The club Esteghlal, tweeted thus: “Our dear Sahar burnt herself to death…(after) going to the stadium to support her Esteghlal. She supported us despite the politics made it illegal for her, but what we can do to support her? ABSOLUTELY NOTHING. We are cowards.”

The combination of despair and self-loathing is devastating. ‘Esteghlal’ means independence; ‘Azadi’, the name of the football stadium, means freedom. “Football has the power to build a better future,” FIFA had declared grandly in 2013, repeating a credo that sounds impressive but is seldom acted upon. Doublespeak is alive and well seven decades after George Orwell coined the word.

But now, wonder of wonders, FIFA has told Iran the country could be suspended from the game if they continued to follow their all-male policy, and so for the first time in four decades, women will be allowed into the stadium for a World Cup qualifying match. That game will have taken place by the time you read this, and the question that will be asked is, why did it take FIFA so long to act? Often in hindsight, doing the right thing can turn out to be far simpler than we imagined.

Popular sports bodies play the Jekyll and Hyde roles to perfection, emphasising on the one hand their ability to change the world, and then under pressure hiding behind the excuse that they are, after all, merely governing bodies and interfering in a country’s internal affairs is bad form.

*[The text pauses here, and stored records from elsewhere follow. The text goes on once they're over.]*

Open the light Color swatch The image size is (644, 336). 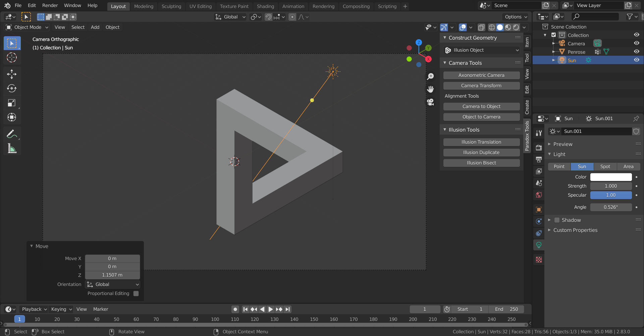pyautogui.click(x=611, y=177)
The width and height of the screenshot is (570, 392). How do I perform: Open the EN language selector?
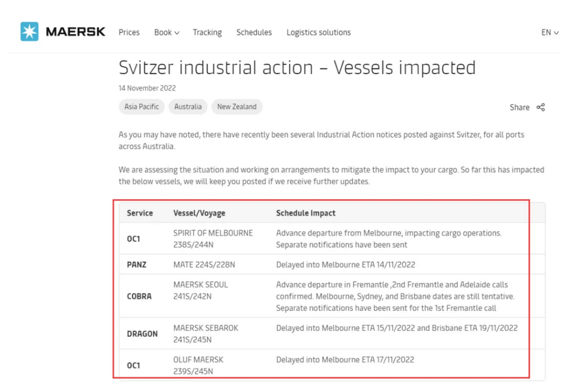pos(549,32)
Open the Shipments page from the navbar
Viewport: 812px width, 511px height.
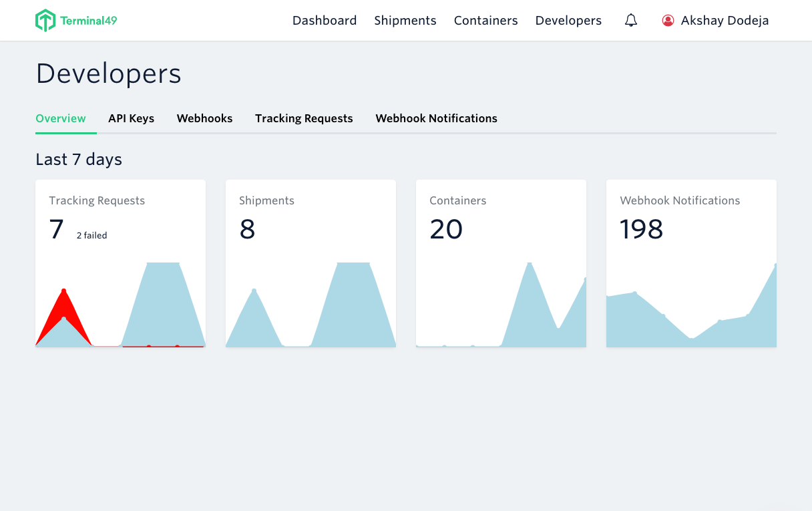coord(405,21)
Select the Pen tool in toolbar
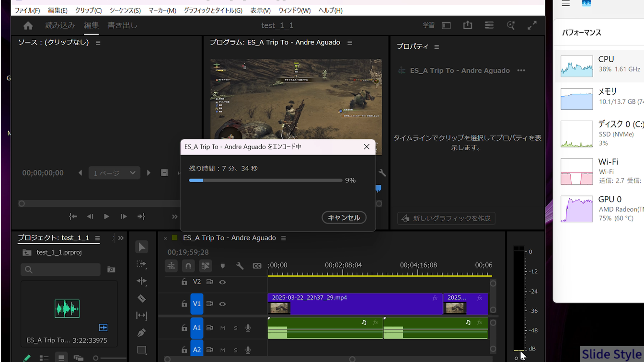Image resolution: width=644 pixels, height=362 pixels. (x=141, y=332)
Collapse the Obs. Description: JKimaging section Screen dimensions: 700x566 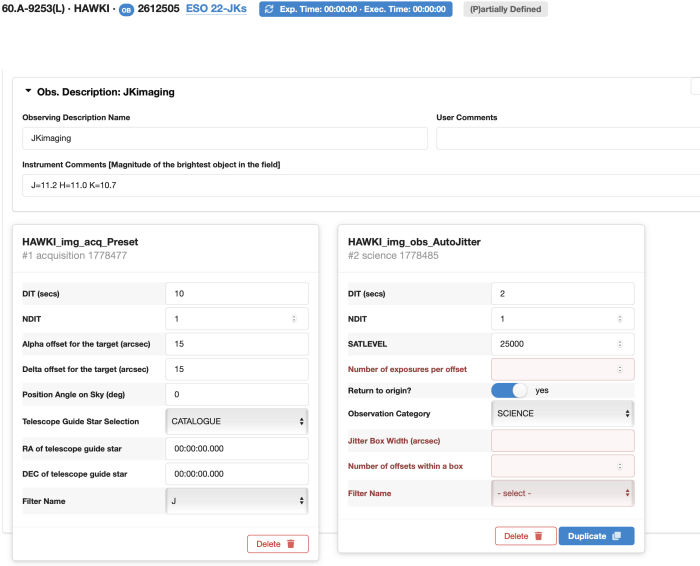point(28,91)
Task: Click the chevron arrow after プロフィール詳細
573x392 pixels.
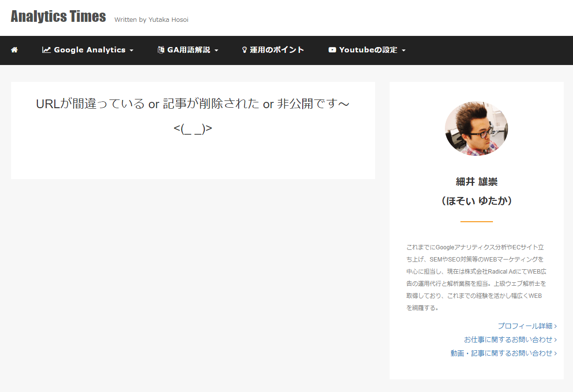Action: 556,326
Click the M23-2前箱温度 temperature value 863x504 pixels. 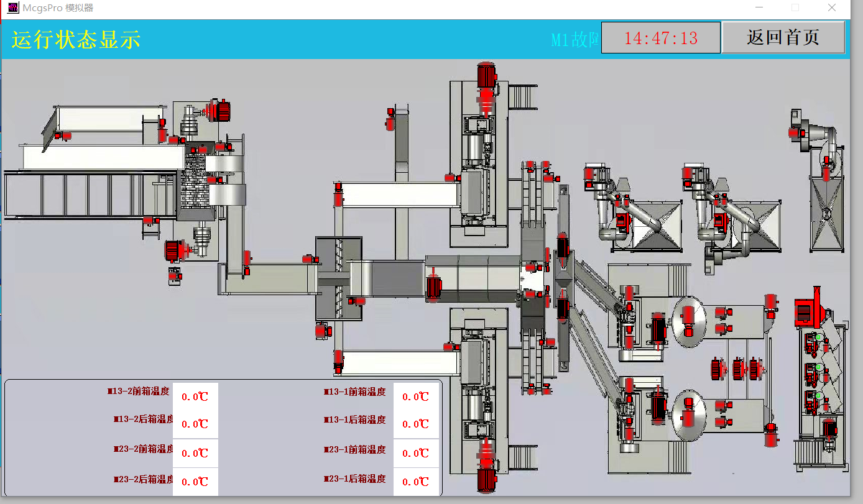click(195, 453)
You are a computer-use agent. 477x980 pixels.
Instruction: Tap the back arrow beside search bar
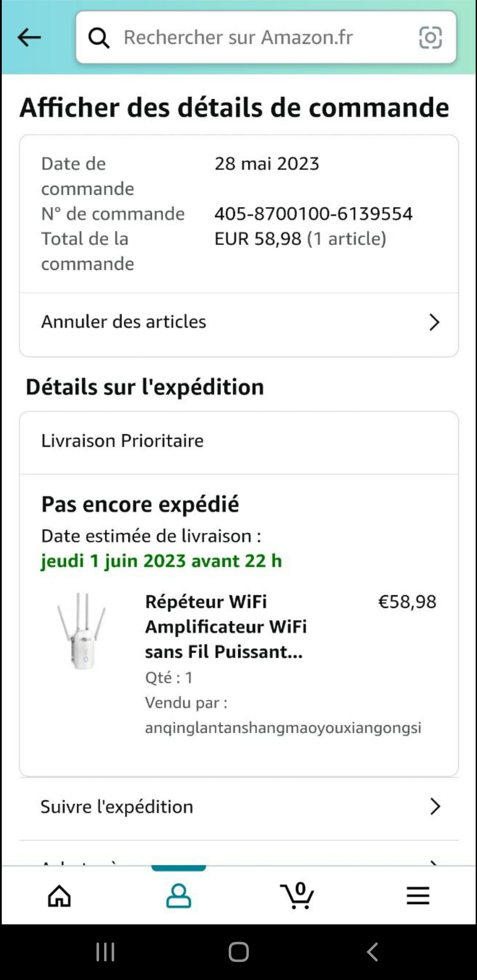tap(29, 38)
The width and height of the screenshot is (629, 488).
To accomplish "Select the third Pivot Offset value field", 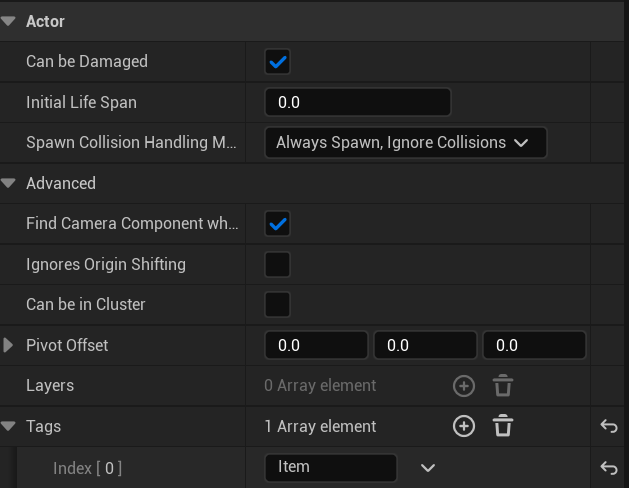I will (x=534, y=345).
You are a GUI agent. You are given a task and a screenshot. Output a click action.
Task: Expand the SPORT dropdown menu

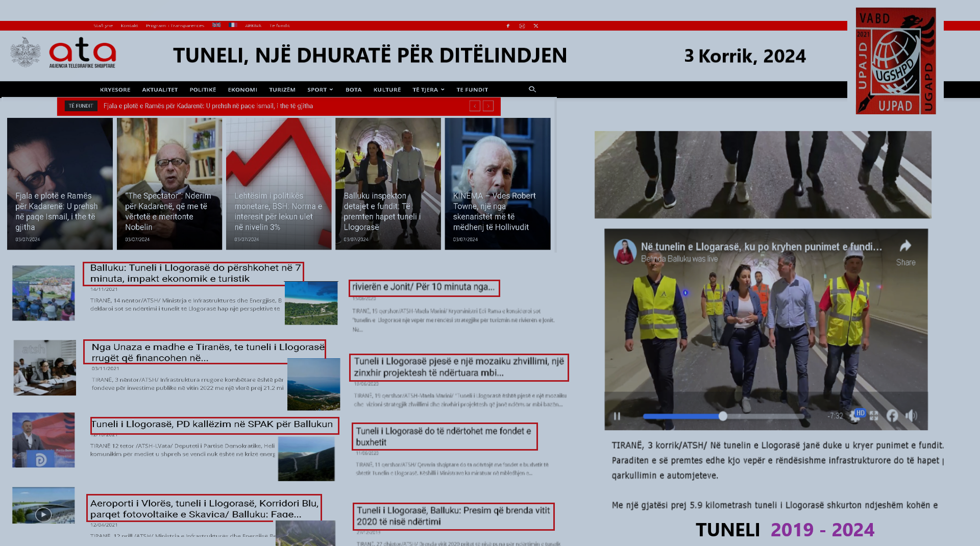pos(320,90)
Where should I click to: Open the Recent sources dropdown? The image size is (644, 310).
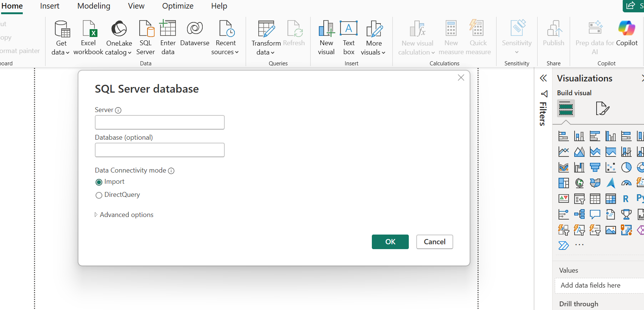tap(225, 52)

What throws a bridge across these two often contradictory approaches is the fact that human rights violations cannot be contained by geographical boundaries. To paraphrase John Donne, no man is an island; every man’s death diminishes me for I am involved in mankind. It is the same with countries. Human rights violations affect all of us, however far away we may be from its place of origin.

After all, sporting sanctions did help in dismantling apartheid in South Africa. It meant that for the first time a person of colour could watch Test action from behind the bowler’s arm, and not packed into a cage. Not all Olympic boycotts may have originated from a pure thought, but at the very least they indicated that sports and those involved with it belong to something larger than the immediate and the convenient.